Apple gains 4% ahead of CES and a smart watch

CES 2013

If you are just shaking off the holiday headaches, just think of Apple. After taking a drubbing from Wall Street analysts worried about everything from the fiscal cliff to too few (or too many) sales of iDevices, the iPhone maker woke up this morning to its stock actually up. After rising 4 percent in early morning trading, AAPL shares remain positive. Why the better performance, after being jostled around like a visitor to Time Square on New Year’s Eve? Apparently, it has to do with next week’s CES and talk that Apple could create an iWatch…

After bowing out of MacWorld, the Consumer Electronics Show in January is the public’s first chance to learn what tech companies have up their sleeve. For Apple, the event might include what Piper Jaffray’s Gene Munster and others are calling a “smart wristwatch”.

Barron’s reports that Munster appears to have pledged to talk about something other than an impending iTV as part of his New Year’s resolutions. Instead, the high-profile Apple observer told investors Wednesday that an iWatch is likely in 2014 “or later”.

While we are unsure of the ultimate launch timing (likely 2014 or later), we believe that Apple will eventually introduce some type of wearable computing product.

AppleInsider reports Munster believes a smart watch combined with other wearable computing items, could replace the iPhone for simple tasks.

iWatch concept (Anders Kjellberg 006)

Elsewhere, Tavis McCourt, analyst with Raymond James, shaved $10 off his target price for Apple shares. In reducing his target to $690 from $700, McCourt due to something he calls “a faster supply ramp”.
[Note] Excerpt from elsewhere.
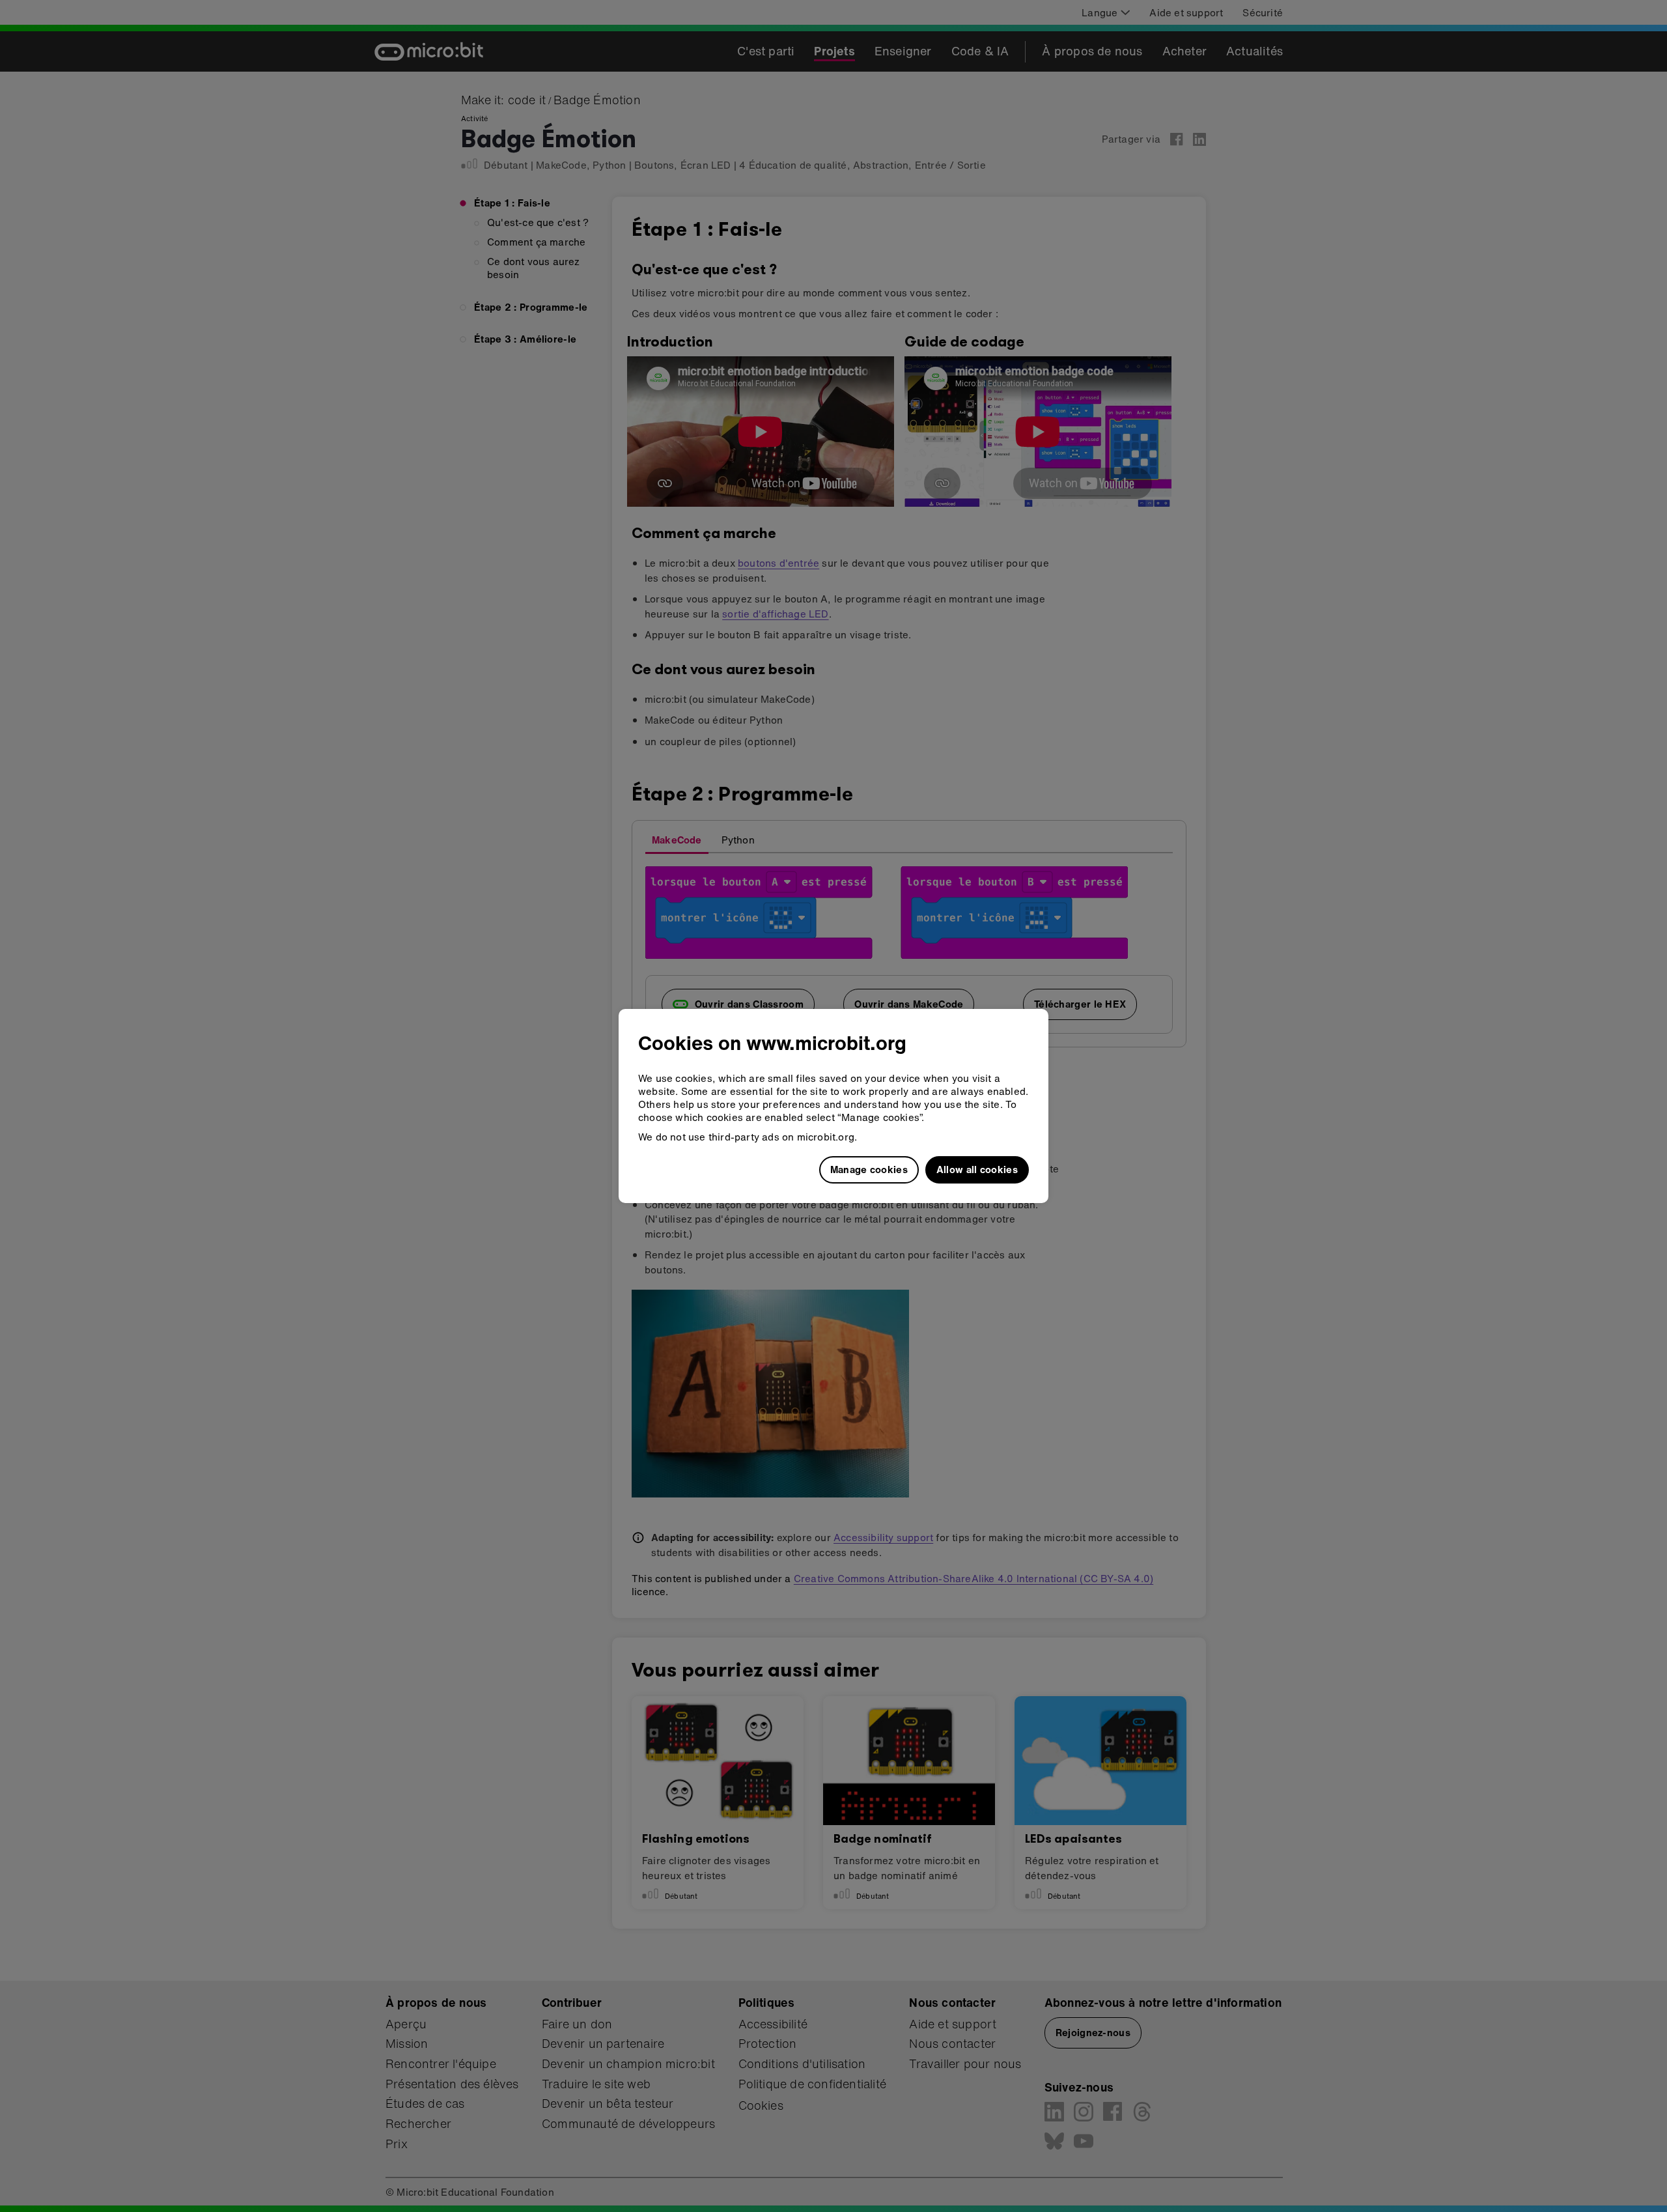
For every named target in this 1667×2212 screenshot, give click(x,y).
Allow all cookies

Although he retains his “Outperform” rating on Apple shares, the analyst reduced his estimate for iPhone sales during the March quarter: 37 million units, down from 42 million. At the same time, he hiked his sales estimates for the December quarter to 48 million from 46 million.

iPad mini (Minimally Minimal 002, white, desk, Magic Mouse)

A clue: although he still views Apple’s “growth rate as slowing,” he continues to see “double-digit top line growth for the foreseeable future.”

Finally, another reason for the rosier outlook for Apple: Reports that the tech giant is moving its chip around, shifting production of the A6X processor from Samsung to Taiwan Semiconductor Manufacturing.

Now that the fiscall cliff worries are behind us (at least for a couple months) and we’ve survived both 2012 and the end-of-the-world, perhaps some sanity can return to financial forecasts which seemed to predict the end was near for Apple, no?